Jenny rested her head on her mother’s shoulder. “You’d best be careful about tarrying with one of Drax’s guards, Mum. A bunch of mean ones, they are.”

Gwen reached up and tousled her daughter’s hair. “Oh, go on now, my girl. I’m sure they ain’t as bad as some folks think. A man’s a man, after all, and they’re all the same in the end ... hungry as a stallion for a mare’s charms and hard as nails when the time is right. And a'course it always helps if the 'stallion' is hung like a horse!”

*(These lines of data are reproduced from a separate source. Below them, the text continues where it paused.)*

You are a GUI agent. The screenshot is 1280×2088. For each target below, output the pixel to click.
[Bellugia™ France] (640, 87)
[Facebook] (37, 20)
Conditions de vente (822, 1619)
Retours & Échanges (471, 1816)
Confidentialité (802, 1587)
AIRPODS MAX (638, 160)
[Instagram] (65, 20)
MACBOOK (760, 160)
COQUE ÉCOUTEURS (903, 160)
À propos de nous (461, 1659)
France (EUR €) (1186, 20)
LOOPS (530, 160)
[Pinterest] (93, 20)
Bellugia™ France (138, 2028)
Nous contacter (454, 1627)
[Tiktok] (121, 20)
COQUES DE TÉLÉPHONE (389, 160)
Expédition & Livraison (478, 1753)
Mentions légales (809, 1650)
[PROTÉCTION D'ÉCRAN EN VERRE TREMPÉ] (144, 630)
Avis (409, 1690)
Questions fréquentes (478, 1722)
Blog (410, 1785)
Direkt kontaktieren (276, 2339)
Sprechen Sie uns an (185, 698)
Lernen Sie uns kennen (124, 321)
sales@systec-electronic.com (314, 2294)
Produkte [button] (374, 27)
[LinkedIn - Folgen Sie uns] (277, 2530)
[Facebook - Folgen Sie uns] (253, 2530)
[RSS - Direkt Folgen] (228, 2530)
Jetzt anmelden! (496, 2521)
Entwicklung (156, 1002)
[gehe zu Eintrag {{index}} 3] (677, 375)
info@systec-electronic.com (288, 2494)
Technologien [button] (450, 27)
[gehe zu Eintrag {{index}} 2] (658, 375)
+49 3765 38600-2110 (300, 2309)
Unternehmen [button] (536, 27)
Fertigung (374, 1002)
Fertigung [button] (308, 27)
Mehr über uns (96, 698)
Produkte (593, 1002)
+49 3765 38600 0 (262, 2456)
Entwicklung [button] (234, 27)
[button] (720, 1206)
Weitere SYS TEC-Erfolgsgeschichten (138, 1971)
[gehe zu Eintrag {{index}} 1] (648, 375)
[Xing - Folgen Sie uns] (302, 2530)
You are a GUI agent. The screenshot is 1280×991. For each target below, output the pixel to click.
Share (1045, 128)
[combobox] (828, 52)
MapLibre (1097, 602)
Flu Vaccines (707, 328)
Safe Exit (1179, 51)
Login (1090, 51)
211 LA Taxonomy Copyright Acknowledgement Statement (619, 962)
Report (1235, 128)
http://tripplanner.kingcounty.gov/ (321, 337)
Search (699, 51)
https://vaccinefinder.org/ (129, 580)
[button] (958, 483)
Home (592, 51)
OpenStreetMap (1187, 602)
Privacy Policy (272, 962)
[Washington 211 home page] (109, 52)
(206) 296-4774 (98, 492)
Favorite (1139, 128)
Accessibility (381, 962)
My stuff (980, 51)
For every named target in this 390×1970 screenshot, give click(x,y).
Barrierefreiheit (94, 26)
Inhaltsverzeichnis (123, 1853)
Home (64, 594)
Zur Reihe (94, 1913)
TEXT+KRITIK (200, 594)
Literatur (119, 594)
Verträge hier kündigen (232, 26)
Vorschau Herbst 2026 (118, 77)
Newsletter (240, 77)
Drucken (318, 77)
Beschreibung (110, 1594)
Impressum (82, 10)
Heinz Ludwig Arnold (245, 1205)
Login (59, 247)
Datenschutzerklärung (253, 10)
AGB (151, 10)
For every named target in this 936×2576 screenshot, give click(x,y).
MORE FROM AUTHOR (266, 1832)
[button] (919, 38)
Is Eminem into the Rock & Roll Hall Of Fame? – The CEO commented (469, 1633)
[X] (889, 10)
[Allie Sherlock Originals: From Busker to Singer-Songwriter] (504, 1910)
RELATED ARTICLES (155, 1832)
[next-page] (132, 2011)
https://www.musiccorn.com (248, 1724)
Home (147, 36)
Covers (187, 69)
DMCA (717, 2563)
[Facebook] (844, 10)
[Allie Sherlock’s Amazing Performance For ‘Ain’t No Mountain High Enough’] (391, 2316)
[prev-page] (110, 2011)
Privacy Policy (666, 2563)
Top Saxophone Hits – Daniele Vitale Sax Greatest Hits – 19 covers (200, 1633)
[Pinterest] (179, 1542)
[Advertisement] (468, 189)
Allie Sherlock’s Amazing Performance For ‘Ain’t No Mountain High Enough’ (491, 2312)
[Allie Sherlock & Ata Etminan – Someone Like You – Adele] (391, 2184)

She laughed, a rich throaty sound that made Tobias think of some of the women he’d known and pleasured in his day. The Gwendolyn he’d pulled from deep in Neville’s mind was every bit as lusty as the lustiest wench he’d ever met. And he didn’t dare pull his uncle from the ‘liar’s sleep,’ because if he ever found out how he’d been behaving, Lord Nesbit would never trust Tobias to put him under again.

Unfortunately, this meant three weeks of being Jenny, loving daughter to Gwendolyn, cheerful traveling merchant.

‘To be fair, she is better company than Neville ever was on his best day,’ Tobias thought, as Gwen gave her ‘daughter’ another warm hug and a kiss on the top of her head. ‘But I never imagined the Earl of Durham, Protector of the Crown, and chief military strategist to the court of King Stephen would turn out to be such a wanton woman on the inside. She will get us both killed unless I can keep her from luring a willing partner into the back of the wagon for a quick tour of her "charms."'

The guildmaster sighed. It was going to be a long three weeks.